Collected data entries

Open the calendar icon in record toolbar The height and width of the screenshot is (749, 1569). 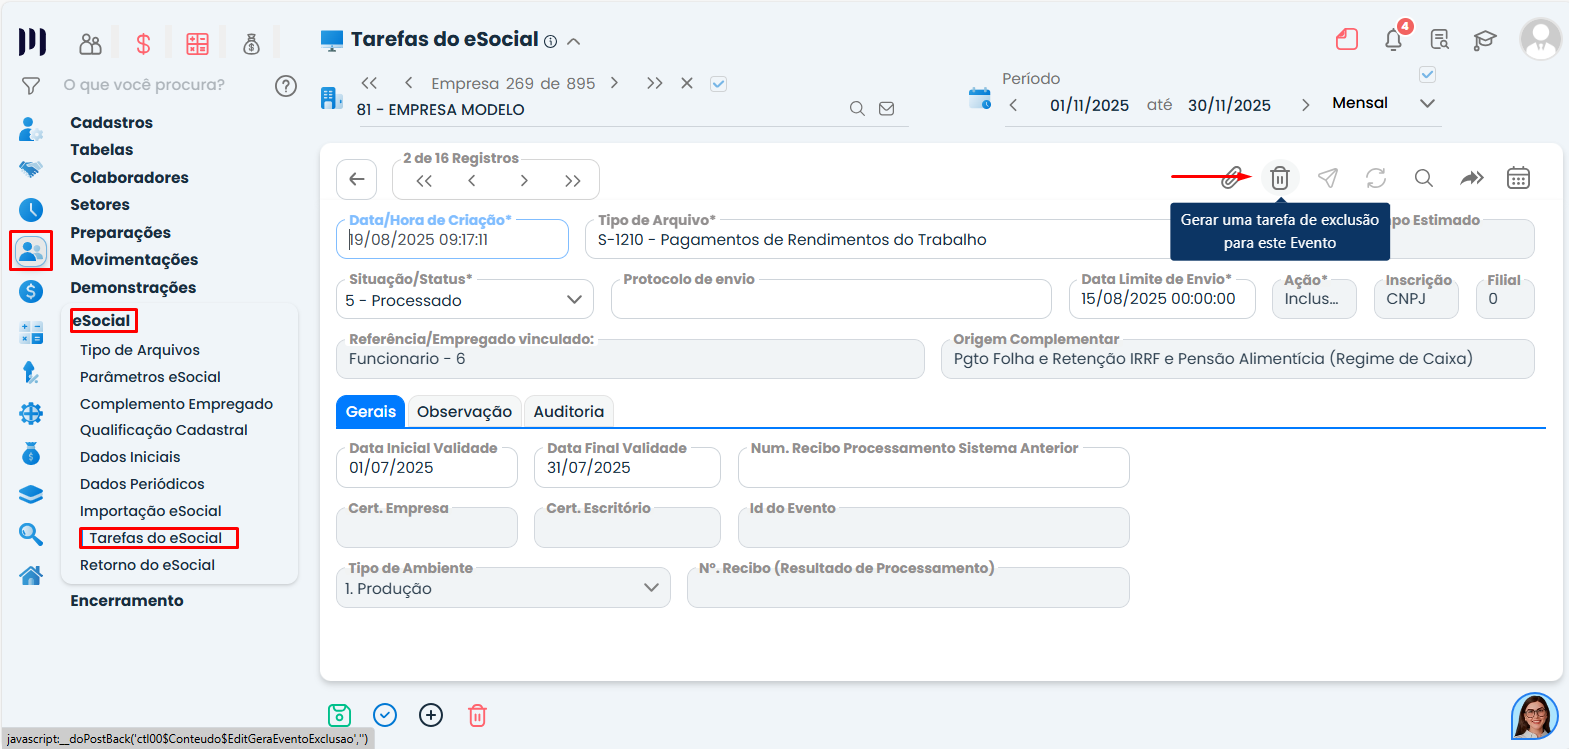[x=1518, y=178]
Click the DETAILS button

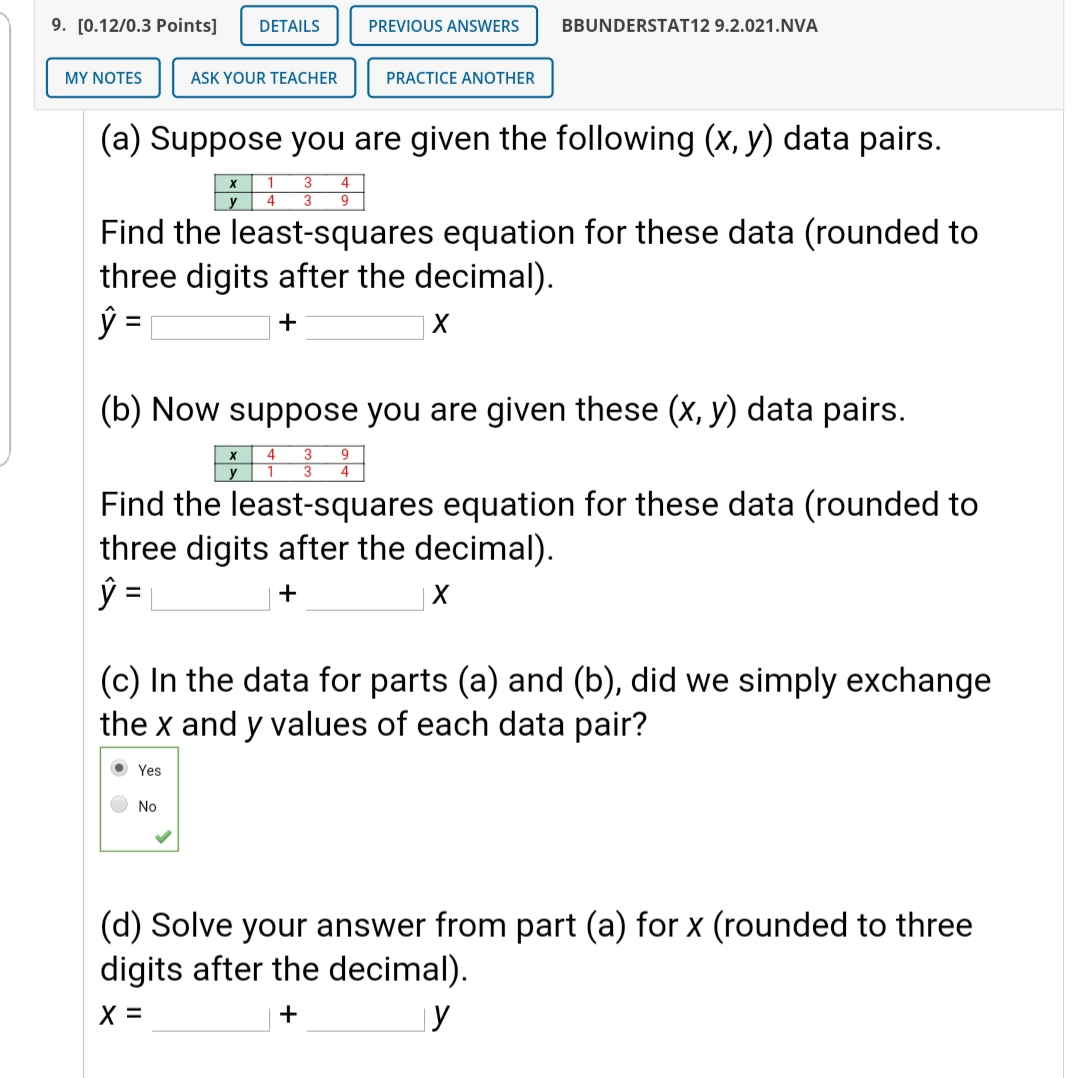[x=288, y=26]
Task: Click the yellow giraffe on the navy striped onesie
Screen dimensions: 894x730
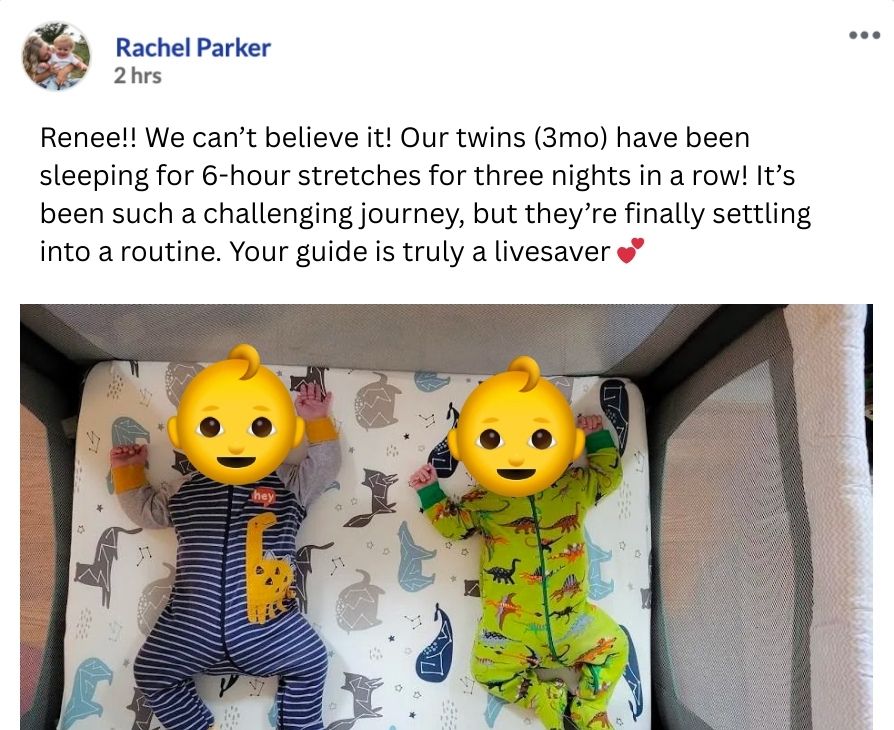Action: [x=267, y=568]
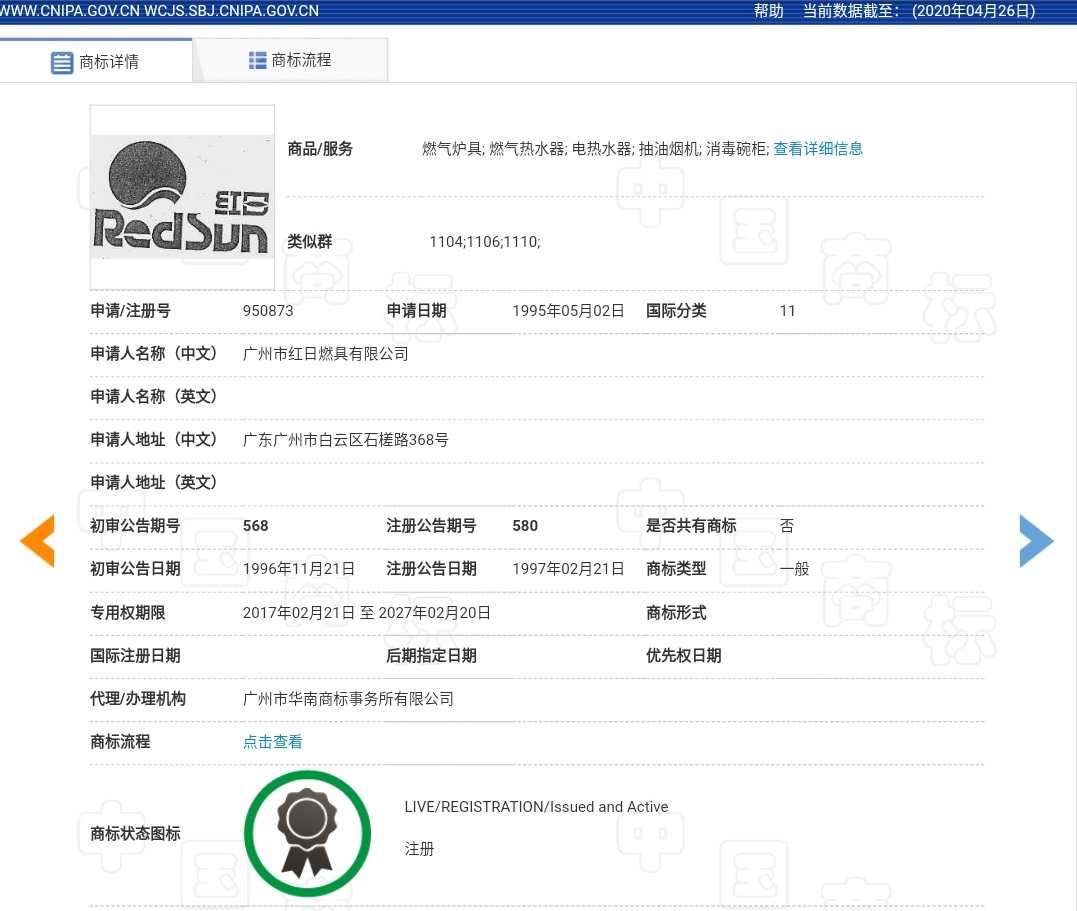Click the registration number 950873
The image size is (1077, 911).
[268, 311]
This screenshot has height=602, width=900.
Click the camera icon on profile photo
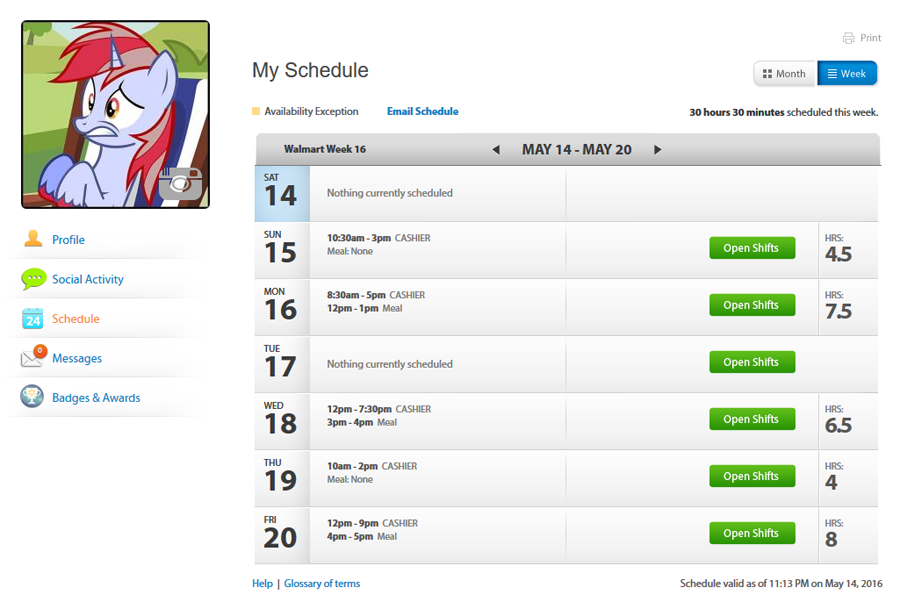coord(180,184)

§ What this task involves
Copy out only the lines from the one containing "Click the DETAILS button" to the end of the entries, unchanged. Drop the pictures.

§ Reply
Click the DETAILS button

[x=288, y=26]
Task: Click the yellow giraffe on the navy striped onesie
Screen dimensions: 894x730
Action: [x=267, y=568]
Click the registration number 950873
The image size is (1077, 911).
[268, 311]
This screenshot has height=602, width=900.
Click the camera icon on profile photo
coord(180,184)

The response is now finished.